How to count rows extracted from MS Sql table

Post questions here relative to DataStage Server Edition for such areas as Server job design, DS Basic, Routines, Job Sequences, etc.

Moderators: chulett, rschirm, roy

Post Reply
cbres00
Participant
Posts: 34
Joined: Tue Sep 21, 2004 9:20 am

How to count rows extracted from MS Sql table

Post by cbres00 »

I'm doing a full extract of all rows from a MS SQL table and then building a flat file from it. I want to delete all of the rows from the table when I'm confident that the number of rows in the flat file are equal to the number of rows in the table.

What would I do to get a row count of the file I created?

Regards,
CB
ray.wurlod
Participant
Posts: 54607
Joined: Wed Oct 23, 2002 10:52 pm
Location: Sydney, Australia
Contact:

Post by ray.wurlod »

DataStage keeps a count of the rows sent to the file, which you can subsequently interrogate using DSGetLinkInfo() or DSGetLogEntry() functions. Or you can use DSExecute to invoke the UNIX command wc -l filename

If you prefer to use a job sequence, you can use a Routine Activity for the former and a Command Activity for the latter.

Or you could use a shell script that counts the rows in the flat file, compares that to the result from SELECT COUNT(*) FROM tablename; and proceeds on that basis. The shell script could be invoked from DataStage if that's what you'd like to do.
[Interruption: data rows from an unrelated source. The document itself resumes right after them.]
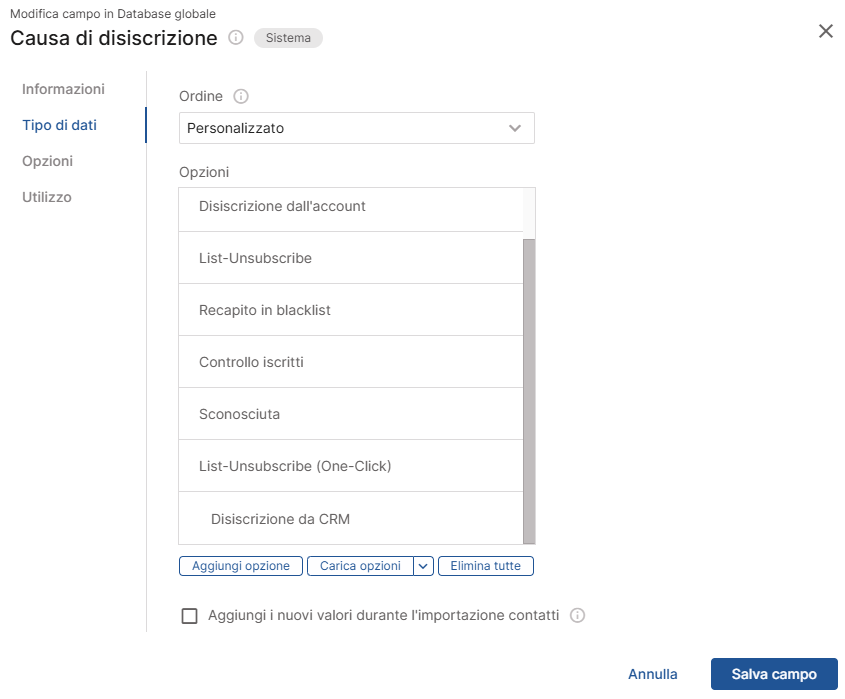Click info icon beside Ordine label
The height and width of the screenshot is (699, 845).
coord(240,97)
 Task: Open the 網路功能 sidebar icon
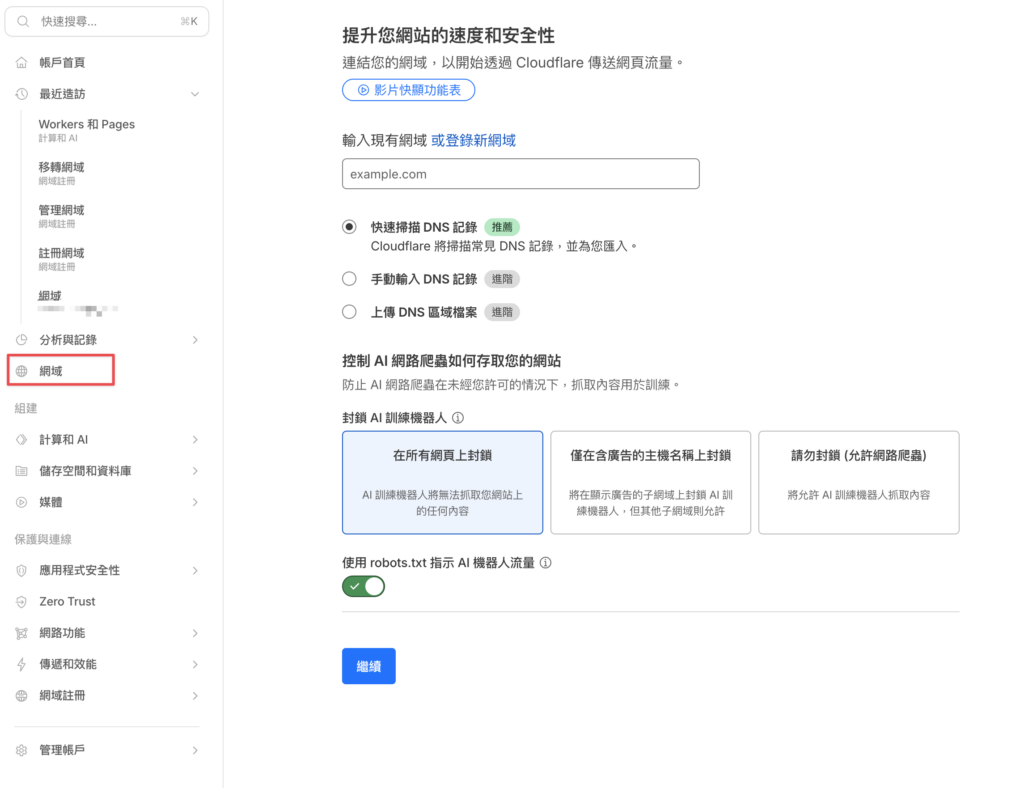pyautogui.click(x=19, y=632)
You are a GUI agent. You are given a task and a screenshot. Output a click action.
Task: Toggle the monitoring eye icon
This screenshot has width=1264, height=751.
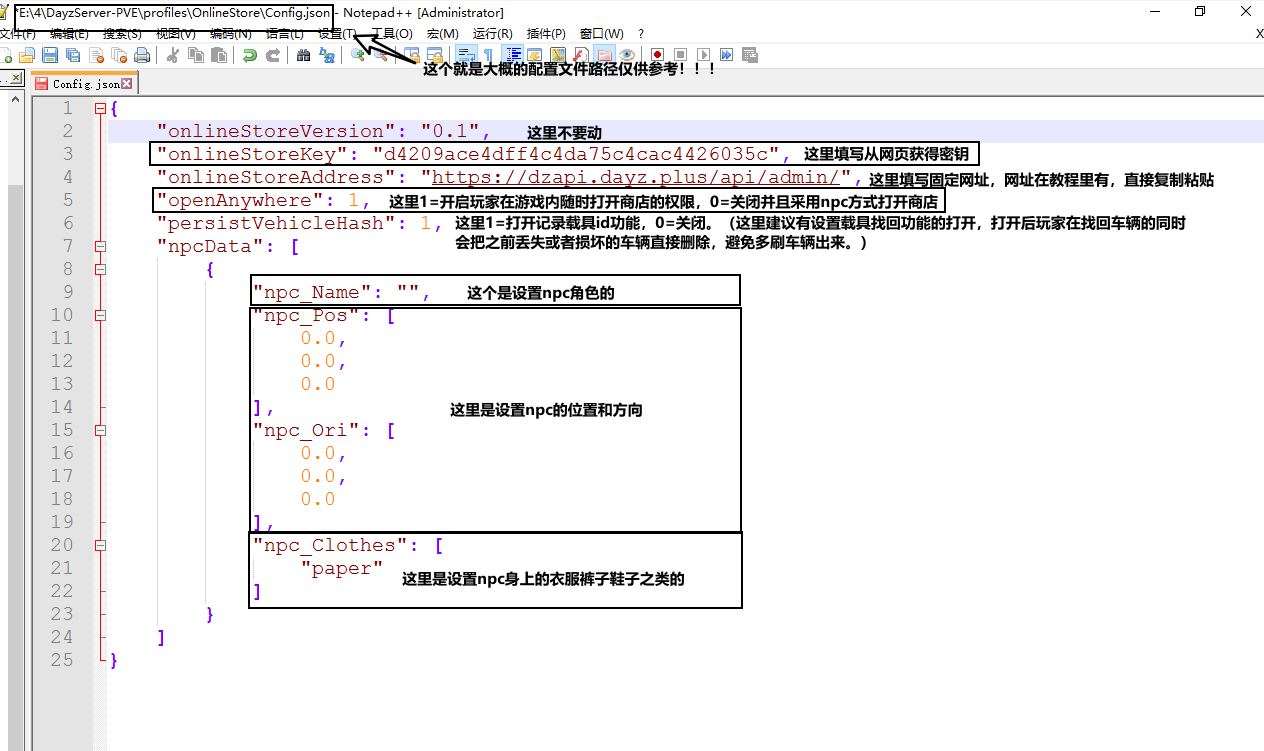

There are other solutions. These will get you started.
IBM Software Services Group
Any contribution to this forum is my own opinion and does not necessarily reflect any position that IBM may hold.
cbres00
Participant
Posts: 34
Joined: Tue Sep 21, 2004 9:20 am

Post by cbres00 »

Thanks for your reply.

Would I put the DSGetLinkInfo() in the transformer step that's connected to my MS SQL (dynamic RDBMS) stage?

Thanks,
CB

ray.wurlod wrote:DataStage keeps a count of the rows sent to the file, which you can subsequently interrogate using DSGetLinkInfo() or DSGetLogEntry() functions. Or you can use DSExecute to invoke the UNIX command wc -l filename

If you prefer to use a job sequence, you can use a Routine Activity for the former and a Command Activity for the latter.

Or you could use a shell script that counts the rows in the flat file, compares that to the result from SELECT COUNT(*) FROM tablename; and proceeds on that basis. The shell script could be invoked from DataStage if that's what you'd like to do.

There are other solutions. These will get you started.
ray.wurlod
Participant
Posts: 54607
Joined: Wed Oct 23, 2002 10:52 pm
Location: Sydney, Australia
Contact:

Post by ray.wurlod »

The word "subsequently" in my earlier post was intentional. You can't determine the final number of rows (lines in a file) until it's completely loaded.

This means that you would not use DSGetLinkInfo() in a Transformer stage. Two reasons; the current count increments for every row processed, and it's available more cheaply using the system variable @OUTROWNUM.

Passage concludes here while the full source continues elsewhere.